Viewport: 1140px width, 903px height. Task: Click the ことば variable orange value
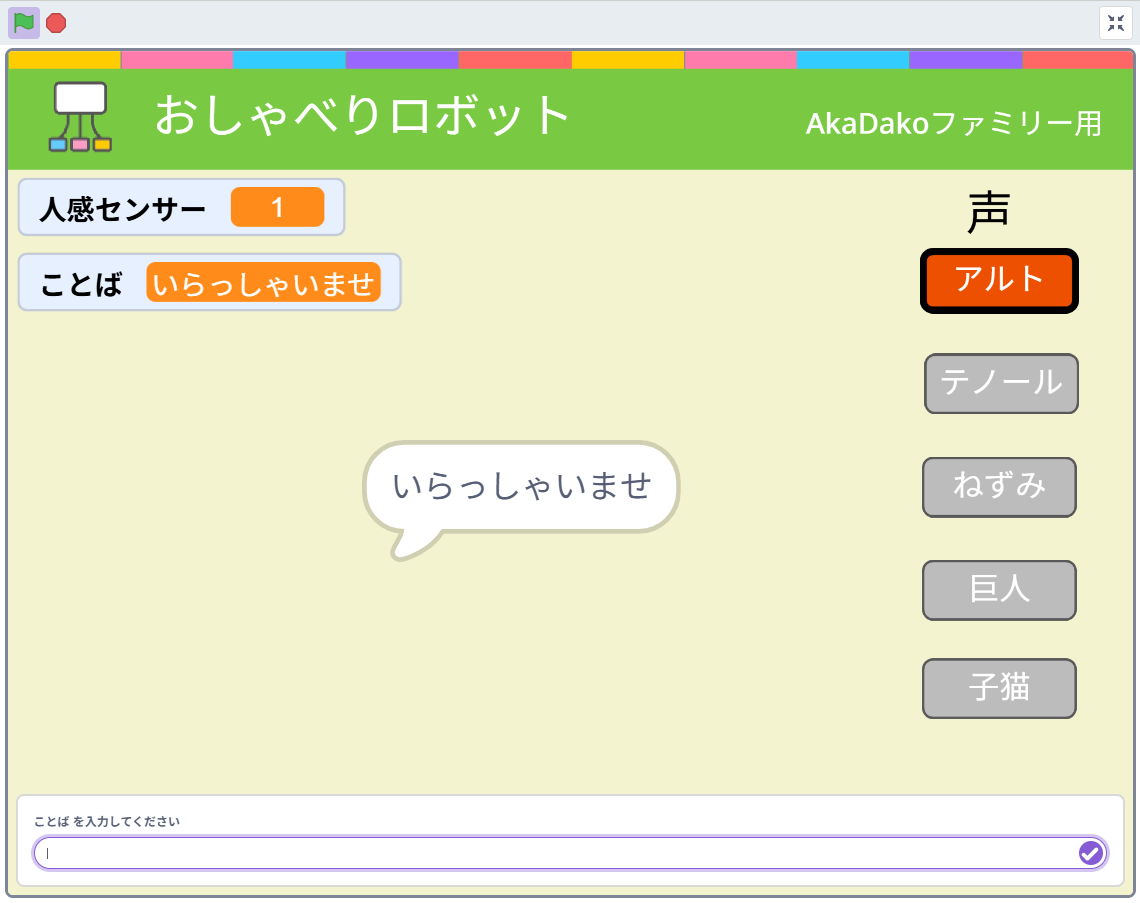tap(263, 283)
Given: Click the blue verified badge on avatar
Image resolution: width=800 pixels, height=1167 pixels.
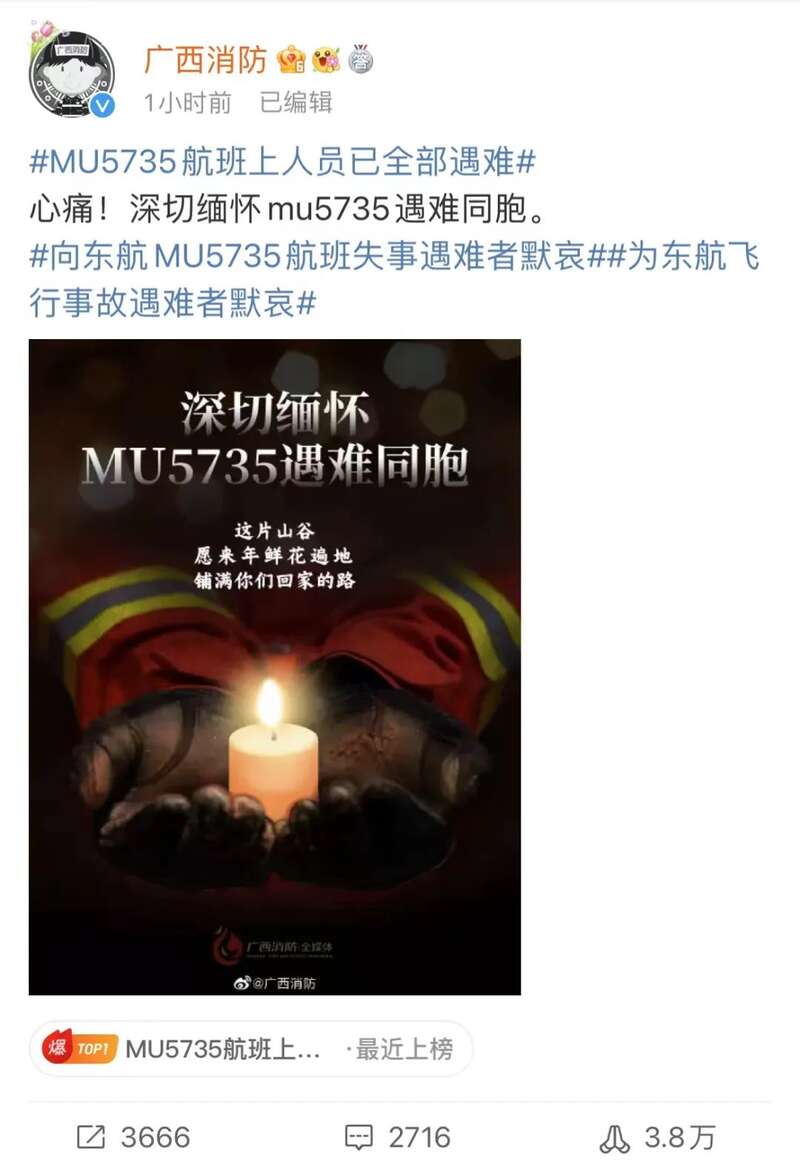Looking at the screenshot, I should (103, 106).
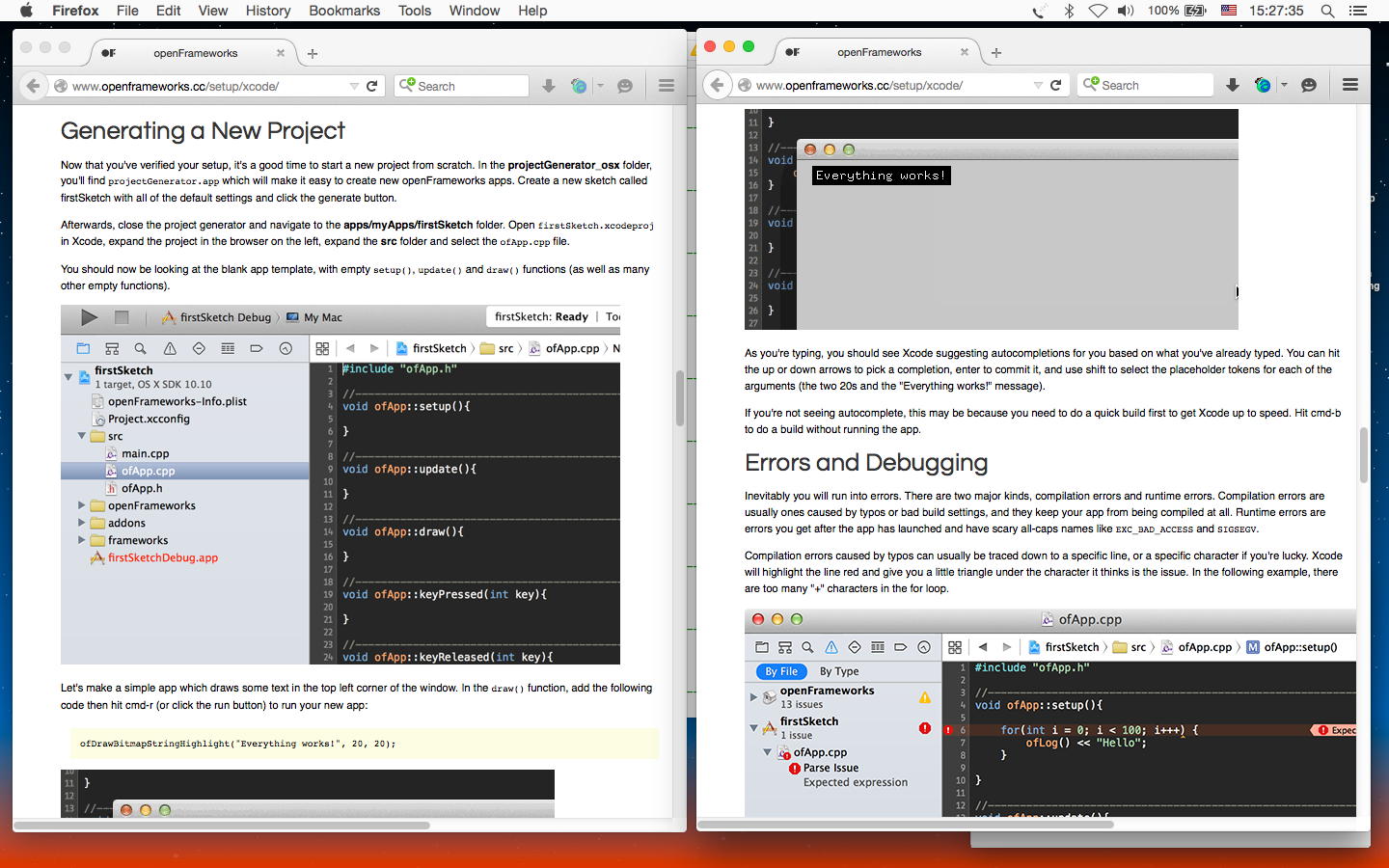Open new tab in the left Firefox window

pos(313,53)
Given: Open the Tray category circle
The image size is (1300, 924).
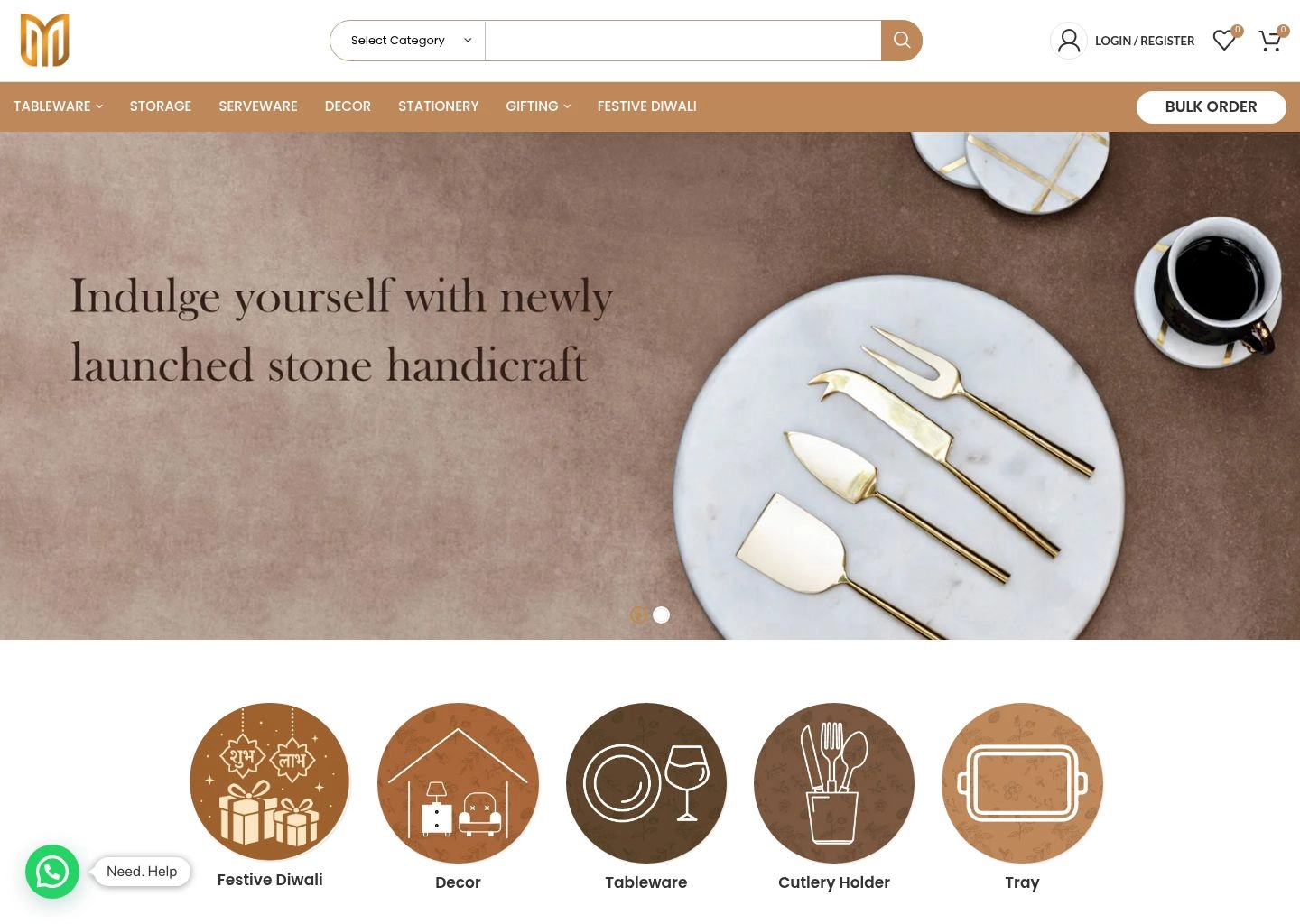Looking at the screenshot, I should pyautogui.click(x=1022, y=783).
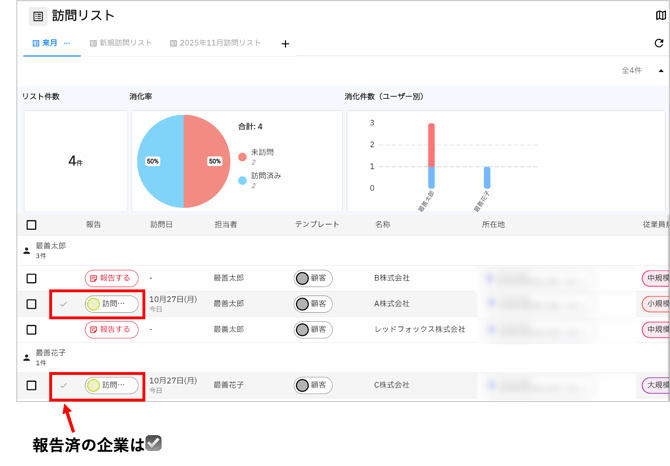This screenshot has height=466, width=670.
Task: Click the user icon beside 最善花子 group
Action: tap(26, 353)
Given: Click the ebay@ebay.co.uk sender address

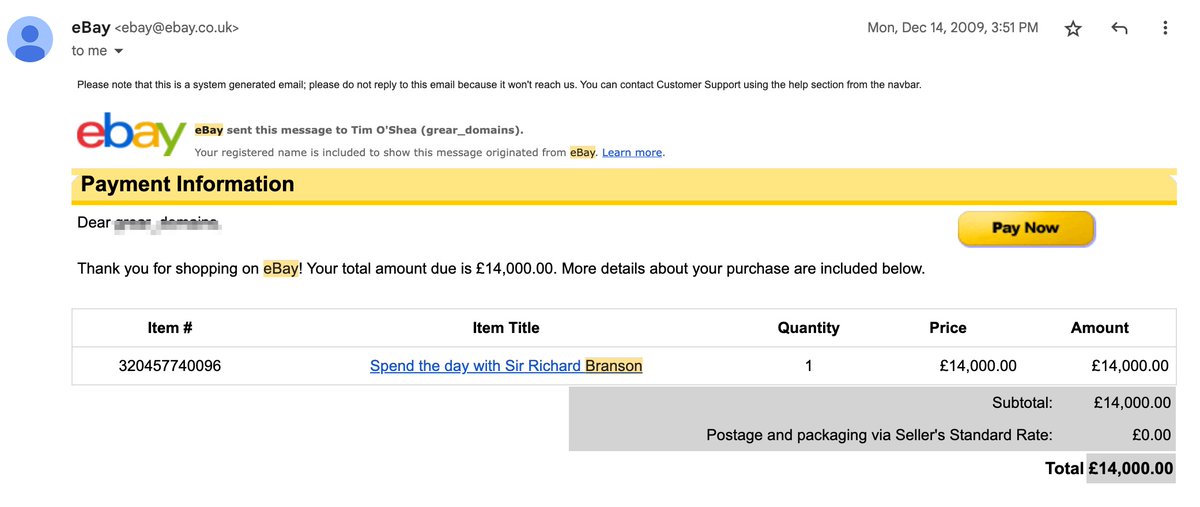Looking at the screenshot, I should click(x=177, y=29).
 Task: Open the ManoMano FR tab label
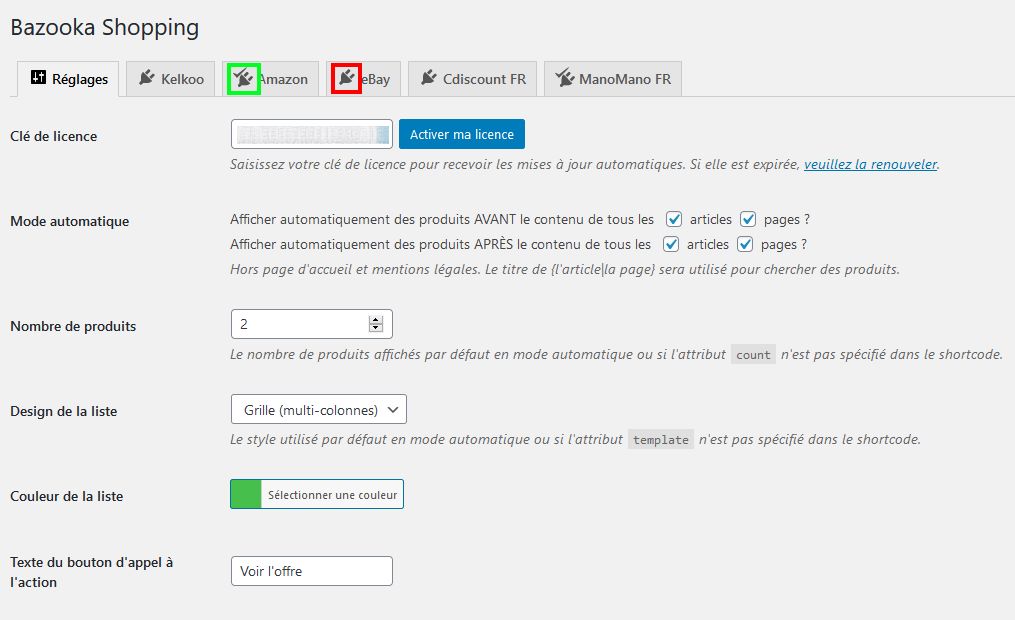pyautogui.click(x=625, y=79)
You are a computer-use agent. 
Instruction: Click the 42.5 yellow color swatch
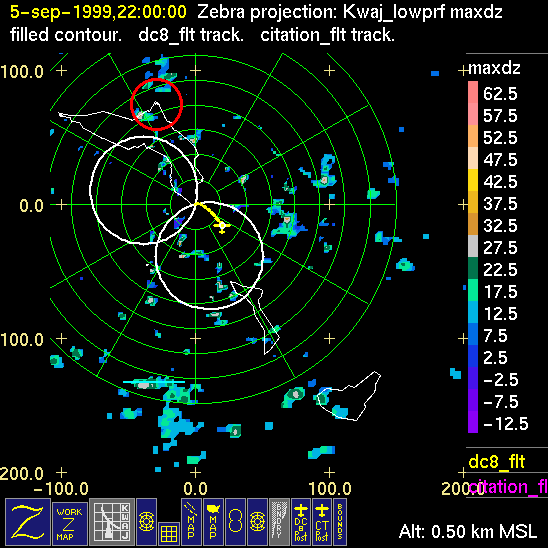click(x=473, y=180)
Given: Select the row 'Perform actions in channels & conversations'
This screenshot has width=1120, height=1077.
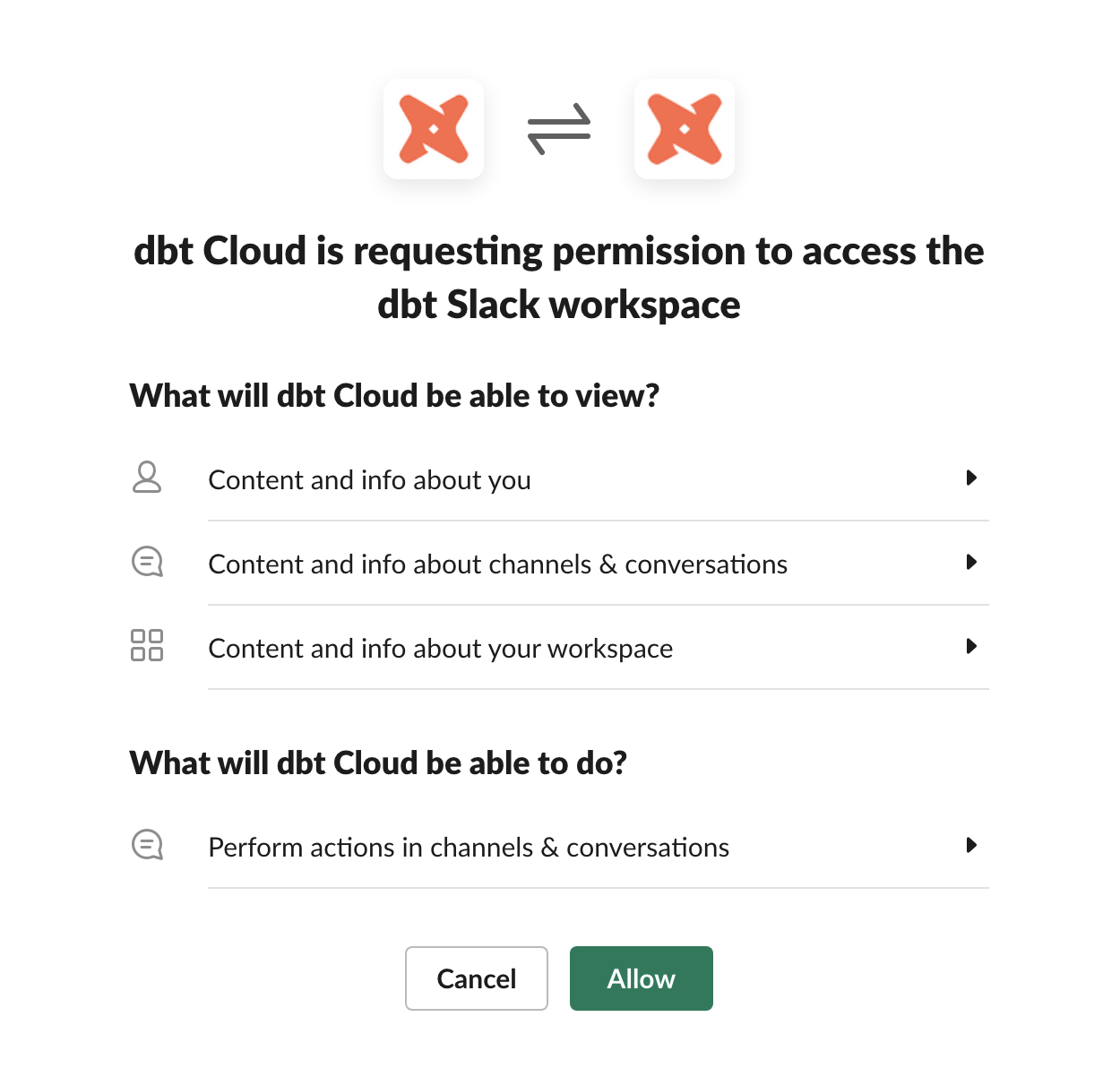Looking at the screenshot, I should click(x=469, y=846).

******************************

### Exercise directions:
Return every line of the data above without any changes, and leave the pictures out.

### Answer:
Viewport: 1140px width, 903px height. Task: Click the ことば variable orange value
tap(263, 283)
Given: Click the blue verified badge on avatar
Image resolution: width=800 pixels, height=1167 pixels.
Looking at the screenshot, I should (103, 106).
Open new tab in the left Firefox window

pos(313,53)
Given: Open the Tray category circle
The image size is (1300, 924).
Looking at the screenshot, I should pyautogui.click(x=1022, y=783).
This screenshot has height=466, width=670.
Task: Click the user icon beside 最善花子 group
Action: tap(26, 353)
Given: Click the ebay@ebay.co.uk sender address

Looking at the screenshot, I should click(x=177, y=29).
 Task: Open the ManoMano FR tab label
pyautogui.click(x=625, y=79)
You are a computer-use agent. 
Instruction: Click the 42.5 yellow color swatch
click(x=473, y=180)
Given: Select the row 'Perform actions in channels & conversations'
This screenshot has width=1120, height=1077.
Looking at the screenshot, I should click(x=469, y=846).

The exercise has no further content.